Drew Azzopardi

No. 74 – Washington Huskies
- Position: Offensive tackle
- Class: Junior

Personal information
- Born: August 14, 2004 (age 22) Burlingame, California, U.S.
- Listed height: 6 ft 7 in (2.01 m)
- Listed weight: 315 lb (143 kg)

Career information
- High school: Junípero Serra (San Mateo, California)
- College: San Diego State (2022–2023); Washington (2024–present);
- Stats at ESPN

= Drew Azzopardi =

American football player (born 2004)

Andrew Azzopardi (born August 14, 2004) is an American college football offensive tackle for the Washington Huskies.
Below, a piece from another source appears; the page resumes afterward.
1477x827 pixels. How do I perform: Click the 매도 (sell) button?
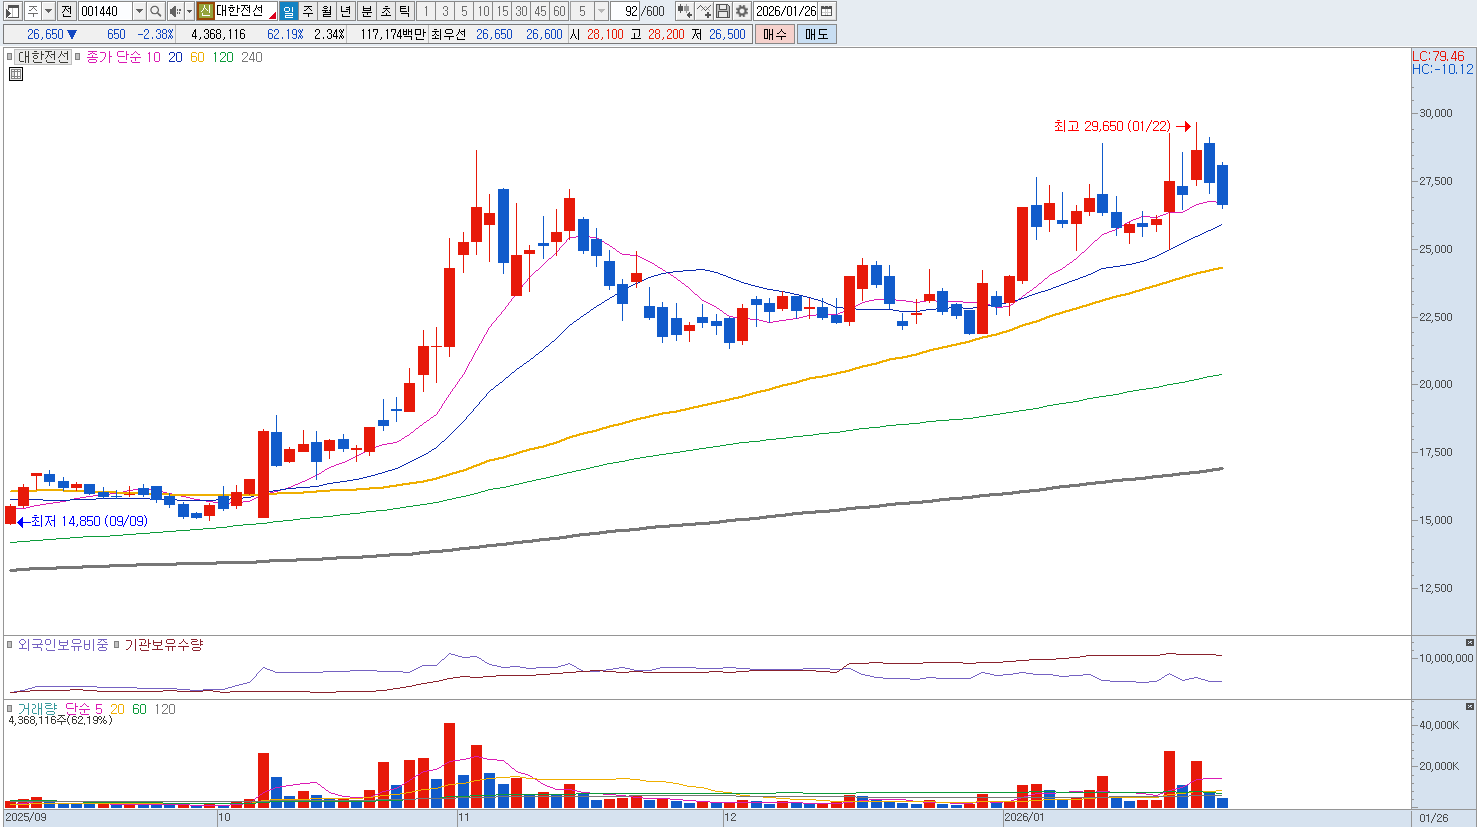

He previously played for the San Diego State Aztecs.

==Early life==
Azzopardi attended high school at Junípero Serra located in San Mateo, California, where he held offers from schools such as Nevada and San Diego State. Ultimately, he committed to play college football for the San Diego State Aztecs.

==College career==
=== San Diego State ===
During his first collegiate season in 2022, he played in just three games, using the season to redshirt. Heading into the 2023 season, Azzopardi was named a starter, where he appeared in 12 games, recording six starts. After the conclusion of the 2023 season, he decided to enter his name into the NCAA transfer portal.

=== Washington ===
Azzopardi transferred to play for the Washington Huskies. During the 2024 season, he earned a starting spot at right tackle, where he started all 13 games for the Huskies. Heading into the 2025 season, Azzopardi is once again projected to be a starter, where he will work to improve after allowing 29 pressures in 2024.